[Collected data entries]
+ + + +

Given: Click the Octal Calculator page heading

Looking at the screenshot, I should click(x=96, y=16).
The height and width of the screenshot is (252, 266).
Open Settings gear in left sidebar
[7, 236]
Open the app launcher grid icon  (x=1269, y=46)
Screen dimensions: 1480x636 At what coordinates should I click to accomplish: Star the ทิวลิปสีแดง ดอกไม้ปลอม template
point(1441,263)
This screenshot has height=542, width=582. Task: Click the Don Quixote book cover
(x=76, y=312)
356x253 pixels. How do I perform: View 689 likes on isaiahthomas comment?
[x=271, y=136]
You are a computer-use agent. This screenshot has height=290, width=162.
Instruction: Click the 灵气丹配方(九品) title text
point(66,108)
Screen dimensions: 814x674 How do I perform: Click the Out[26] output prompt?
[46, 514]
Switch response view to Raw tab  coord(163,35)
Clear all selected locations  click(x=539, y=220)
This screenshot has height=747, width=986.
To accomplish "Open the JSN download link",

+ + + +

▶ ACTIVITY
Your output should be an exact copy of the lines from the one containing "You are a computer-use" through the last line of the data above.

▶ ANSWER
You are a computer-use agent. This screenshot has height=290, width=162.
Instruction: Click the 灵气丹配方(九品) title text
point(66,108)
Screen dimensions: 814x674 How do I perform: Click the Out[26] output prompt?
[46, 514]
Switch response view to Raw tab  coord(163,35)
Clear all selected locations  click(x=539, y=220)
This screenshot has height=747, width=986.
To accomplish "Open the JSN download link",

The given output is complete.